In tale contesto tuttavia sono emerse pericolose “frizioni” tra esponenti ai vertici del mandamento di Canicattì e alcuni soggetti della criminalità organizzata di matrice stiddara operante a Palma di Montechiaro. Quest’ultimi “…disattendendo le direttive impartitegli dai loro stessi referenti palmesi di Cosa nostra…” hanno compiuto nel tempo una serie continua di azioni di disturbo sul territorio di competenza del mandamento mafioso di Canicattì, al fine di “...affermare il loro personale controllo sulle operazioni di mediazione per la compravendita di partite d’uva.”.

Tali avvenimenti potrebbero nel tempo accentuare le pericolose e sottaciute frizioni tra le organizzazioni in parola. Contrasti potrebbero derivare anche dal ritorno sul territorio d’origine di boss e/o gregari che una volta espiata la pena potrebbero essere intenzionati a riconquistare il proprio ruolo all’interno dell’organizzazione. Lo confermano nel tempo alcuni contrasti emersi e che a volte sono sfociati in episodi di violenza. Negli ultimi anni poi si evidenzierebbe sempre più una sorta di “emigrazione criminale” della mafia agrigentina favorita dalla volontà di alcuni soggetti di trasferire i propri interessi illeciti laddove il fenomeno mafioso risulta ancora occulto”.

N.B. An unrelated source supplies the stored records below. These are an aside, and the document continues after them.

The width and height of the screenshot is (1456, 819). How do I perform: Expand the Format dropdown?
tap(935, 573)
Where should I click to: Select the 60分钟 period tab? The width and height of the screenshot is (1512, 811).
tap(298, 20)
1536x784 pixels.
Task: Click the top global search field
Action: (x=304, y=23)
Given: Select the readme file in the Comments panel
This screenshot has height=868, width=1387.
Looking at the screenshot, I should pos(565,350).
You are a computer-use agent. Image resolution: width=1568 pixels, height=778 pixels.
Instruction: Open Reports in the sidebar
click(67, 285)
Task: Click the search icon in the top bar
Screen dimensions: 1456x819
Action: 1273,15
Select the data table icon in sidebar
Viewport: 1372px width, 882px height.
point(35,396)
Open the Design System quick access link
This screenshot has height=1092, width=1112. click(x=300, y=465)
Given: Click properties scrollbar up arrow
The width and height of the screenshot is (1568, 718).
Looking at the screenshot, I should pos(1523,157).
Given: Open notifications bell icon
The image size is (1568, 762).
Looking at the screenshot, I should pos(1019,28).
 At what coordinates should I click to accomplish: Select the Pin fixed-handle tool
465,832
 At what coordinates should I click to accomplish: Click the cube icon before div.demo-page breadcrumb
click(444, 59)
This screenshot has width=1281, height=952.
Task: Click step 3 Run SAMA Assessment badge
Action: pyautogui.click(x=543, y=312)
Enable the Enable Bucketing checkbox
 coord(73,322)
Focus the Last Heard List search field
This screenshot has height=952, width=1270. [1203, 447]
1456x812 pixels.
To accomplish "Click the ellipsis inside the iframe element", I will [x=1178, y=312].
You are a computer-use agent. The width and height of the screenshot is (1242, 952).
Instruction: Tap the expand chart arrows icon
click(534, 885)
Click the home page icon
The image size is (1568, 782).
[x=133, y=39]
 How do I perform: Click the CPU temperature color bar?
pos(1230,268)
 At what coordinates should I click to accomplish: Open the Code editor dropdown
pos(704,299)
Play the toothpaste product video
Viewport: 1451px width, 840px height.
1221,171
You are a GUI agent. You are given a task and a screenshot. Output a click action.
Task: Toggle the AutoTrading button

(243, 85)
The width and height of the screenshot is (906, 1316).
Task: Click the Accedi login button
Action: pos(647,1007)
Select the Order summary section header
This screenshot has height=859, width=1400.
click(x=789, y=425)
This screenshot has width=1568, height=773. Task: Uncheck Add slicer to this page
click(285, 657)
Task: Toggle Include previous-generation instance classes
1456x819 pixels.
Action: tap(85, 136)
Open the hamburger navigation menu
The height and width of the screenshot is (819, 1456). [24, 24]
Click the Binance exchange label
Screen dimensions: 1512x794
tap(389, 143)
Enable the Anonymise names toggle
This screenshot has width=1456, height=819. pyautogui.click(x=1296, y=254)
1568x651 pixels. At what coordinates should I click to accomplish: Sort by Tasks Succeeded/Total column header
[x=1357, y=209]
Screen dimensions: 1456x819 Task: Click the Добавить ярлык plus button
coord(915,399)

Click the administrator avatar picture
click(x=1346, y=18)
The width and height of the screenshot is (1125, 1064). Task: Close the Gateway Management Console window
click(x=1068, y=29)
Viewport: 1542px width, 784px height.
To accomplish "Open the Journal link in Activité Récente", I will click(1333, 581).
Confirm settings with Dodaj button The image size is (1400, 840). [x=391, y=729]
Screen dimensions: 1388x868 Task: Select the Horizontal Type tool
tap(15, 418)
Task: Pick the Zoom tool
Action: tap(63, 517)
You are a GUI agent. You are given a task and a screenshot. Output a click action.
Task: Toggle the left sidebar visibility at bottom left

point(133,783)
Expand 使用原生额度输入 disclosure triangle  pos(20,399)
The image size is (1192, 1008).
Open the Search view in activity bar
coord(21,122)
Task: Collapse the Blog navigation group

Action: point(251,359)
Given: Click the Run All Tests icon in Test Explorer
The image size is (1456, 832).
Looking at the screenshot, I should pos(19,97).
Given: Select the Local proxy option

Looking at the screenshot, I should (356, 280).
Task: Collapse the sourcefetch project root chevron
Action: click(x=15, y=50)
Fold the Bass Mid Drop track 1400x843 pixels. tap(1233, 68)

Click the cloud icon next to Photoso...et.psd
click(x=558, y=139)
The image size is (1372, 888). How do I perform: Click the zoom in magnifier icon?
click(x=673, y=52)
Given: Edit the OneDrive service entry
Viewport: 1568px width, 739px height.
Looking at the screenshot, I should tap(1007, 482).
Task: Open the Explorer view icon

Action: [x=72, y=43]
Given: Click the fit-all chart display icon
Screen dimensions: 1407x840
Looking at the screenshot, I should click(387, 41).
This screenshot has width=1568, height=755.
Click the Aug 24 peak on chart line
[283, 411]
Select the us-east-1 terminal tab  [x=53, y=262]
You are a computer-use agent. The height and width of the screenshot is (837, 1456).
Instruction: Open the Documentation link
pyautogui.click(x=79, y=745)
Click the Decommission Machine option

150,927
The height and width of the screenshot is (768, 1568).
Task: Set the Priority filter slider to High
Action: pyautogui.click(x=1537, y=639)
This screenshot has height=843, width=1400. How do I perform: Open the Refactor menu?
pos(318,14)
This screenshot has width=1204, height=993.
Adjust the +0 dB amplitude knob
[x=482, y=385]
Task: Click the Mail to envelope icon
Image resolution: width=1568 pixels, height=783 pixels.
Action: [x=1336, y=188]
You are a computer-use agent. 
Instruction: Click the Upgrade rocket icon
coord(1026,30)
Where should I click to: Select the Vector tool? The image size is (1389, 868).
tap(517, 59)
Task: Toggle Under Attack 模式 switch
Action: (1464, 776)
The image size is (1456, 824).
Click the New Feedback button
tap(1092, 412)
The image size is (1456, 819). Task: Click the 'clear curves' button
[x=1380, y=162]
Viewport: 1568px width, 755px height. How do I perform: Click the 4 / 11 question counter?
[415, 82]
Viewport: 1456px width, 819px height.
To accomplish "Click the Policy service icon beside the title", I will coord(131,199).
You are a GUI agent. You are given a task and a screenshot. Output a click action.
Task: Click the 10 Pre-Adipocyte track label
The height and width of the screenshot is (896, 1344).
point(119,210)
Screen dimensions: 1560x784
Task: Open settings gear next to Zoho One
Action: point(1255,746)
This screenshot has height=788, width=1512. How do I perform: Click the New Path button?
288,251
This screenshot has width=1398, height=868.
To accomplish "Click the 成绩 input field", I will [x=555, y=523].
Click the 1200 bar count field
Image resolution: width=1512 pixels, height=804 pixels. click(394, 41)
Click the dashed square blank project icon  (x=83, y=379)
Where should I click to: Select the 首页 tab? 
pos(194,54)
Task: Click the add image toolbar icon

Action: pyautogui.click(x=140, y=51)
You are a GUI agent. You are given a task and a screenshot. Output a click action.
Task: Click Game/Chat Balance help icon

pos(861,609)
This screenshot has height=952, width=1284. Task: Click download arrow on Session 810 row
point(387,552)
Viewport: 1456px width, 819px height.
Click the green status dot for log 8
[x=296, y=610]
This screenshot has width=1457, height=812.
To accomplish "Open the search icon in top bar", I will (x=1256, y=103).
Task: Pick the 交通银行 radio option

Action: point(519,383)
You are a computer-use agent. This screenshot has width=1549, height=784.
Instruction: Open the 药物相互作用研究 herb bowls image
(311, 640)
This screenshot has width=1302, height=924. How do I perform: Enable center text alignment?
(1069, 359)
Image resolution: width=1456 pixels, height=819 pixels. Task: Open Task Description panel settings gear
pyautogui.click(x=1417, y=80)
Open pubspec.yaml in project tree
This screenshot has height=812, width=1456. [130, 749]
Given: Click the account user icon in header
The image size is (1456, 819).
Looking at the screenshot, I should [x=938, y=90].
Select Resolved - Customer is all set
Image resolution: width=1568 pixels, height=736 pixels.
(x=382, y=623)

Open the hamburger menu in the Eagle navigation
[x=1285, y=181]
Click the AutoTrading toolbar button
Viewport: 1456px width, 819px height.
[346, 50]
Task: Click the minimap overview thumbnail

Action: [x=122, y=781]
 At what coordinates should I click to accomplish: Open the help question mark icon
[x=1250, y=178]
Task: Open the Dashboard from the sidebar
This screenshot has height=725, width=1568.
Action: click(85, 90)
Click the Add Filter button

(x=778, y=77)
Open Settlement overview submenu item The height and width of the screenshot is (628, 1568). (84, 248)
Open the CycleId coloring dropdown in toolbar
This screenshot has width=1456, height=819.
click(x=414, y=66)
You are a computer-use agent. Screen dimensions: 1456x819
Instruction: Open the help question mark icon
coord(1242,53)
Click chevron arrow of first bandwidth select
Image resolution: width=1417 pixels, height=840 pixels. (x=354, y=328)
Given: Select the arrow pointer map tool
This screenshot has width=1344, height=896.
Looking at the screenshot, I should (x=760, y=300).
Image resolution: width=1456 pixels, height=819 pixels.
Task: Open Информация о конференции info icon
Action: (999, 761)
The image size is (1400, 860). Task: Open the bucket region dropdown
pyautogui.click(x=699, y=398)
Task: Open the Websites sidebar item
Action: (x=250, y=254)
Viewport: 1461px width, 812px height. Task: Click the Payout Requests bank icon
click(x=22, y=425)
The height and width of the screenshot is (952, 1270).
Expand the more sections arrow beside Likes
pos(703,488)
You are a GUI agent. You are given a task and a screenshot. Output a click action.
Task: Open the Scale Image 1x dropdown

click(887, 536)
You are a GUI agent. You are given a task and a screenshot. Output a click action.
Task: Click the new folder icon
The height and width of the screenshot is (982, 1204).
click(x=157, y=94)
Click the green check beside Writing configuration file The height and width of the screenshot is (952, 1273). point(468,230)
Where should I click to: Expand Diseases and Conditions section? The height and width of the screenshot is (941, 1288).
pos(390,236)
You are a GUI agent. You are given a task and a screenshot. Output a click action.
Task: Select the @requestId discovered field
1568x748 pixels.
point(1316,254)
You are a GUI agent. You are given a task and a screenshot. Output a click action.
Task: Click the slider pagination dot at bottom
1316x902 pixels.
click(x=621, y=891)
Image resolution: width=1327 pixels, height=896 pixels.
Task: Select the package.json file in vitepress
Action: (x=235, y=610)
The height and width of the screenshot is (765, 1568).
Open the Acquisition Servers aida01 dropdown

Il ritorno in attività di boss e gregari

La Dia non usa mezze parole: “Attenti al ritorno sulla piazza di boss e gregari che hanno espiato la pena.

E qui comincia un’altra storia: chi comanda in provincia di Agrigento?

Come è mutata la geografia mafiosa provinciale tenendo conto delle scarcerazioni, delle ultime retate e della morte di conclamati boss come Lillo Lombardozzi di Agrigento, Giuseppe “Simone” Capizzi di Ribera, Giulio Albanese di Porto Empedocle, Giovanni Pollari di Cianciana, Vito Triassi di Siculiana, Domenico Terrasi di Cattolica Eraclea e Totò Dio Gangi di Sciacca?

Proviamo a fare un’analisi approfondita individuando gli eventi che interessano, ossia le scarcerazioni importanti avendo bene in mente la detenzione attuale al 41 bis di Giuseppe Falsone e dell’empedoclino Gerlandino Messina nonché della recente cattura di Lillo Di Caro, boss di Canicattì; Giancarlo Buggea suo compaesano e (forse) suo successore designato; Luigi Boncori di Ravanusa; Giuseppe Sicilia e Gregorio Lombardo di Favara e degli stiddari Antonio Chiazza, Antonio Gallea e Rinallo Santo, questi ultimi operanti nell’area canicattinese.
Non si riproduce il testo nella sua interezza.